A private relayer network acts as a middleware layer between your dApp's frontend and the blockchain. Instead of users signing and sending transactions directly from their wallets (which requires them to hold native gas tokens), the frontend sends a signed meta-transaction to your relayer endpoint. This meta-transaction contains the user's intent (e.g., swap, mint) and a signature, but lacks gas payment details. Your relayer network is responsible for wrapping this intent in a new transaction, paying for the gas, and broadcasting it to the network. This architecture is fundamental for gasless UX, onboarding, and complex transaction batching.

To integrate, your frontend must be configured to use a custom RPC provider or a dedicated SDK. For networks like Polygon, you might use the @biconomy SDK to create and send userOp objects for Account Abstraction. For EVM chains, you can use the ethers.js JsonRpcProvider pointed to your relayer's API endpoint. The core frontend flow involves: 1) constructing the transaction data with the user's wallet, 2) signing the data (often a EIP-712 structured message), and 3) sending the signed payload via HTTP POST to your relayer's /relay endpoint. The relayer returns a transaction hash once it submits the sponsored tx on-chain.

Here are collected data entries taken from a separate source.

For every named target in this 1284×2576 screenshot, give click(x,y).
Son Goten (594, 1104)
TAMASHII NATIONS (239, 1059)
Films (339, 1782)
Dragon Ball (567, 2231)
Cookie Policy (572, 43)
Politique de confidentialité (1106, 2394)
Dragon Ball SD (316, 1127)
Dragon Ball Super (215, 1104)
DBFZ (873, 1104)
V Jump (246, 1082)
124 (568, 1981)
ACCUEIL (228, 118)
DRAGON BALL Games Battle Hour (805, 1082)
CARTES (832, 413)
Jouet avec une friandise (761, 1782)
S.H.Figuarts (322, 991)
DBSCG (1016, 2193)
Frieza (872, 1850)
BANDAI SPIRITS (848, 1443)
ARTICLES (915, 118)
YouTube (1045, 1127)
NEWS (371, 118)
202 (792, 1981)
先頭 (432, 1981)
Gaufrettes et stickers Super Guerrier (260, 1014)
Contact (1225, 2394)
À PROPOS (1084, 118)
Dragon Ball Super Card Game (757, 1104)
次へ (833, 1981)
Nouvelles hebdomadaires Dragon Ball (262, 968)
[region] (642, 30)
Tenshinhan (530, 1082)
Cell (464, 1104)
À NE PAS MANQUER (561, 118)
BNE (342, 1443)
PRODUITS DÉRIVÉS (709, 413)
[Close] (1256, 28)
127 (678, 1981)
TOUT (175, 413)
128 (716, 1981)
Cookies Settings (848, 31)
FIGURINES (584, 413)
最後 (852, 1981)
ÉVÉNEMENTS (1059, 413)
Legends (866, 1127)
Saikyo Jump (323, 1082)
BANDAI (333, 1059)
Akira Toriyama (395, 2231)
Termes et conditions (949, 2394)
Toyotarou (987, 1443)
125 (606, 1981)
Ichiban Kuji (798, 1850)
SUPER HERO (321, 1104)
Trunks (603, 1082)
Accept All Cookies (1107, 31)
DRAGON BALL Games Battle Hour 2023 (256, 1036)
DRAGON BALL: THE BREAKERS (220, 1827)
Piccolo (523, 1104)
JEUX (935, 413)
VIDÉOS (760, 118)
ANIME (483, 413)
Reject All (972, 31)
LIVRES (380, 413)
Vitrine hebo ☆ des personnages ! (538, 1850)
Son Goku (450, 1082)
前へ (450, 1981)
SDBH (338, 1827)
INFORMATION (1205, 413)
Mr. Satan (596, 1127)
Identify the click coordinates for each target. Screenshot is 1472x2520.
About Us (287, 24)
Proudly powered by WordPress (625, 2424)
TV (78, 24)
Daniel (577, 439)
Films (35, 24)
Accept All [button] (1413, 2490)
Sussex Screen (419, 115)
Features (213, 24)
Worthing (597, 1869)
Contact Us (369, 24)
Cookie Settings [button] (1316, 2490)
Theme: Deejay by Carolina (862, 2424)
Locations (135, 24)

Here is a simplified code example using ethers.js and a hypothetical relayer API:

javascriptCopy
import { ethers } from 'ethers';

// 1. User signs the meta-transaction data
const userSignature = await signer._signTypedData(
  domain, // EIP-712 domain
  types,   // EIP-712 types
  payload  // The transaction intent
);

// 2. Send to private relayer
const relayResponse = await fetch('https://relayer.your-dapp.com/relay', {
  method: 'POST',
  headers: { 'Content-Type': 'application/json' },
  body: JSON.stringify({
    signature: userSignature,
    payload: payload,
    userAddress: signer.address
  })
});

const { txHash } = await relayResponse.json();
// 3. Monitor the relayed transaction
const receipt = await provider.waitForTransaction(txHash);

This pattern decouples signing from submission, which is the key to gasless experiences.

Security is paramount when integrating a relayer. Your frontend must validate the relayer's response and implement error handling for failed transactions. Always use HTTPS for all API calls. The relayer should implement rate limiting, nonce management, and signature verification to prevent replay attacks. For production dApps, consider using established infrastructure like OpenGSN (Gas Station Network), Biconomy, or Stackup which provide battle-tested SDKs and dashboard for managing relay policies, instead of building your own from scratch. These services handle the complexities of gas estimation, nonce conflicts, and transaction queuing.

Finally, monitor the integration's performance. Track metrics like relay latency, transaction success rate, and gas sponsorship costs. Provide clear user feedback in the UI—inform users when a transaction is being relayed and when it's confirmed on-chain. A well-integrated relayer network should be invisible to the end-user, resulting in a seamless Web3 experience where complex blockchain interactions feel as simple as clicking a button on a traditional web application.